The form factor is integral to understanding the scattering of electrons off charged particles. It's a function that describes how a distribution of charge affects the scattering pattern compared to a point charge. In simpler terms, it determines the intensity of scattering as a function of the momentum transfer.For our problem, the form factor \( F(k)^2 \) is derived from the scattering amplitude \( f(k) \), which is computed using the Fourier transform of the electric field. The mathematical expression is:

• \( F(k)^2 = \left| \frac{Ze^2}{4\pi \epsilon_0} \int \frac{e^{ik \cdot r}}{r^2} d^3r \right|^2 \)
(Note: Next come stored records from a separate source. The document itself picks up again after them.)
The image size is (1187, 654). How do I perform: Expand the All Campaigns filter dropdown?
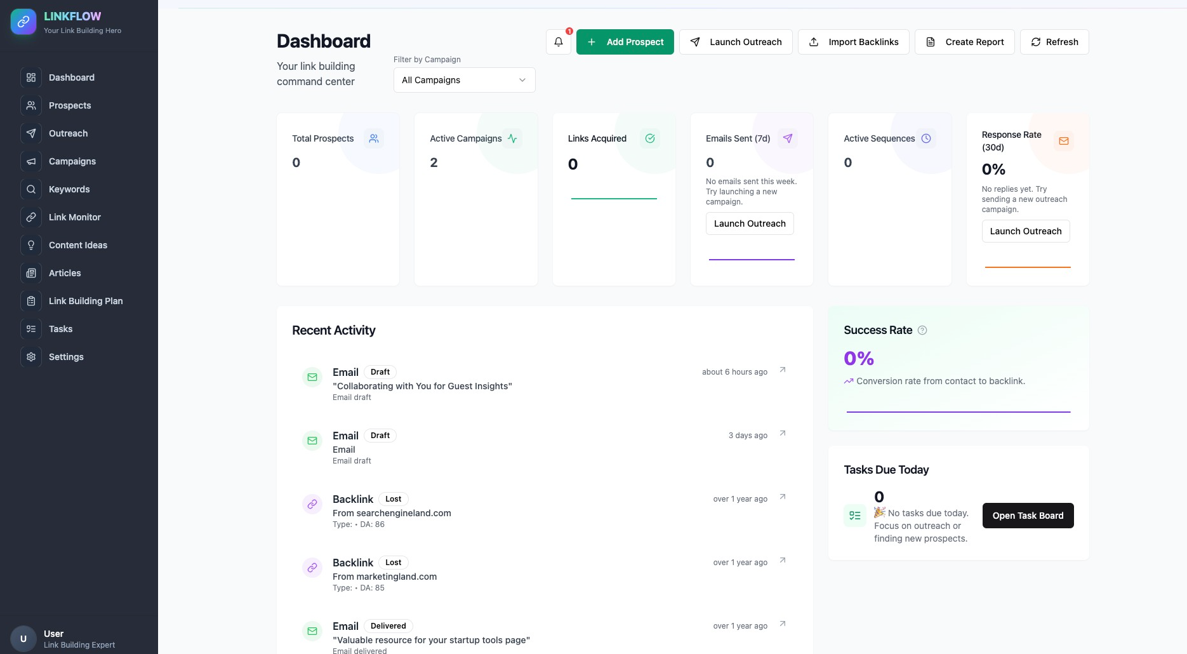coord(464,80)

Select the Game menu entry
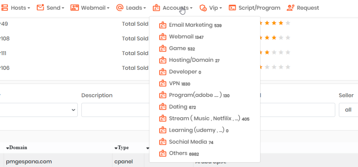(178, 48)
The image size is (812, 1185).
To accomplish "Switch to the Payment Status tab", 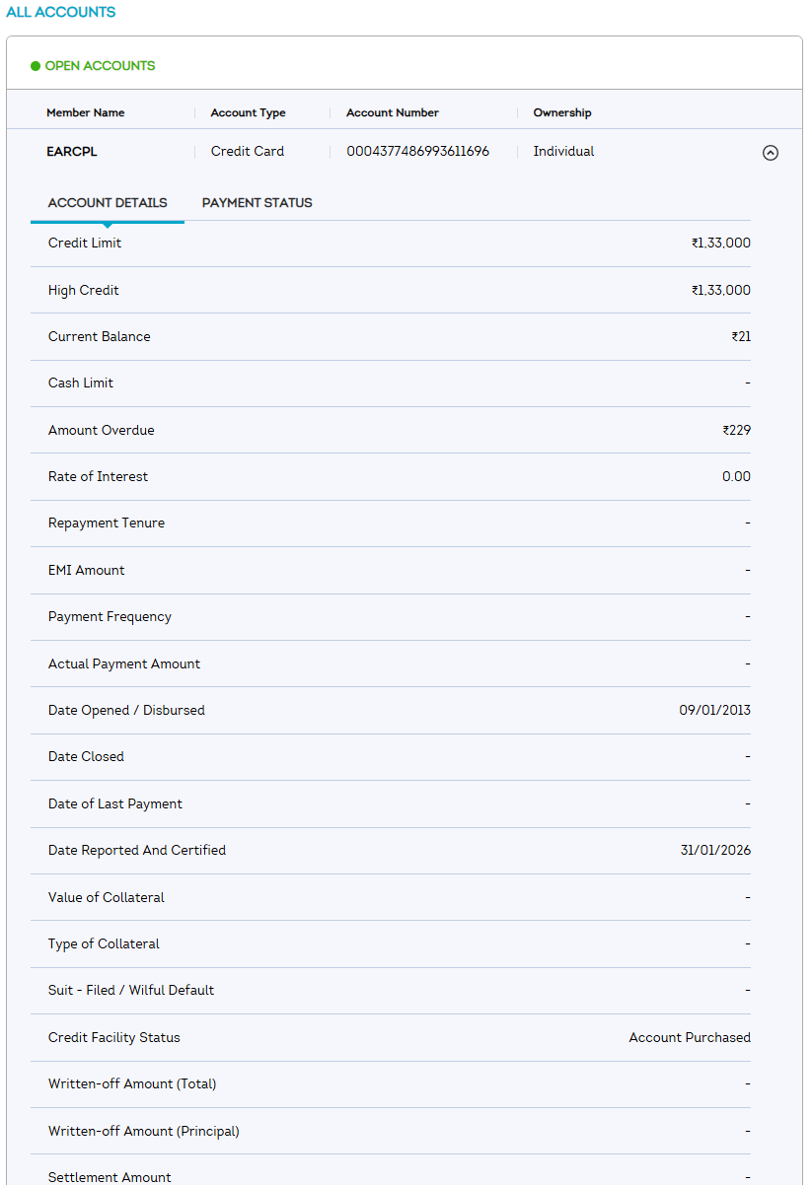I will pos(257,203).
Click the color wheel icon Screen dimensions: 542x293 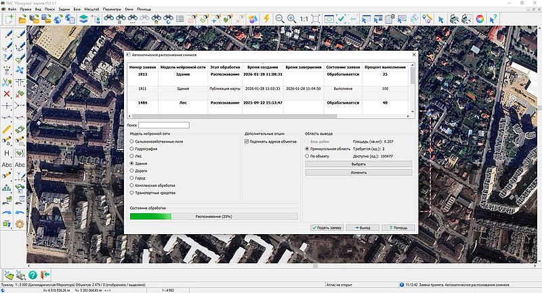pyautogui.click(x=480, y=20)
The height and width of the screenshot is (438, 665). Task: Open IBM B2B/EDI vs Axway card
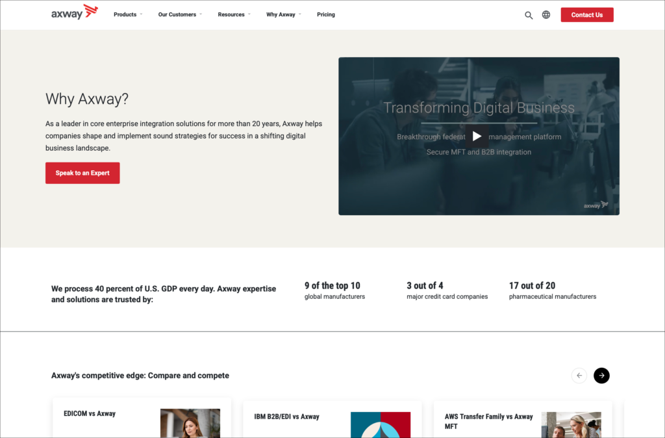[286, 417]
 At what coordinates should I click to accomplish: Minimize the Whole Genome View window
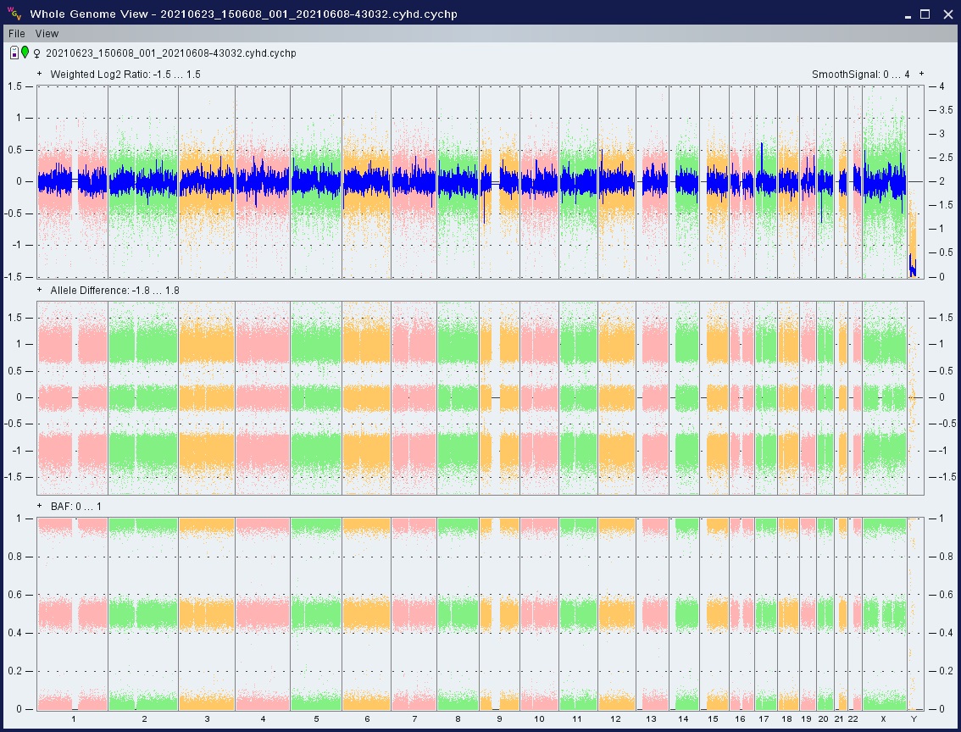point(906,14)
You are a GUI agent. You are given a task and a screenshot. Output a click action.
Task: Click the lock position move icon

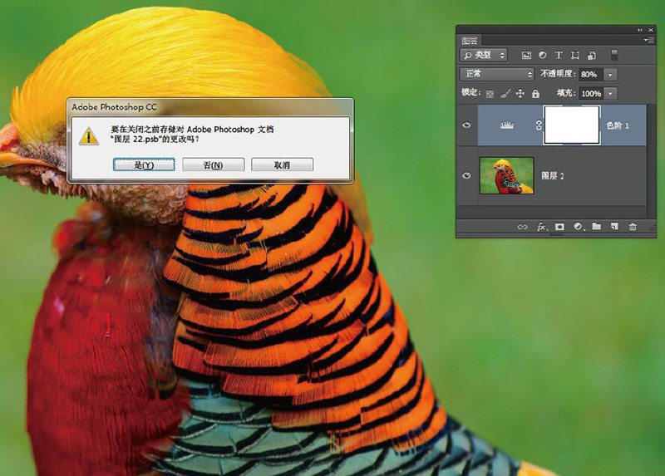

This expression tells us that the charge distribution, whether distributed as a thin shell or throughout a solid sphere, affects the amplitude and pattern of scattering. By computing the form factor, we can predict differences in how a beam of electrons is scattered, potentially allowing us to distinguish different charge distributions.

Differential Cross Section

The differential cross section \( \frac{d\sigma}{d\Omega} \) provides a measure of the probability that incoming particles, such as electrons, will scatter through a particular angle. In our context, it describes how electrons scatter when they interact with the electric field of a thin spherical shell.For Coulomb scattering, the differential cross section relates to the square of the amplitude of the scattering function \( f(k) \):

• \( \frac{d\sigma}{d\Omega} = \left| \frac{f(k)}{k^2} \right|^2 \)

This equation highlights the link between the scattering amplitude and the angle at which particles scatter. By evaluating \( \frac{d\sigma}{d\Omega} \) for different electron shell models, we can ascertain whether a scattering experiment can differentiate between a thin shell and a solid sphere. Differences in these measurements could indicate distinct charge distributions, thus helping in experimental physics to map out the structure of objects at a microscopic level.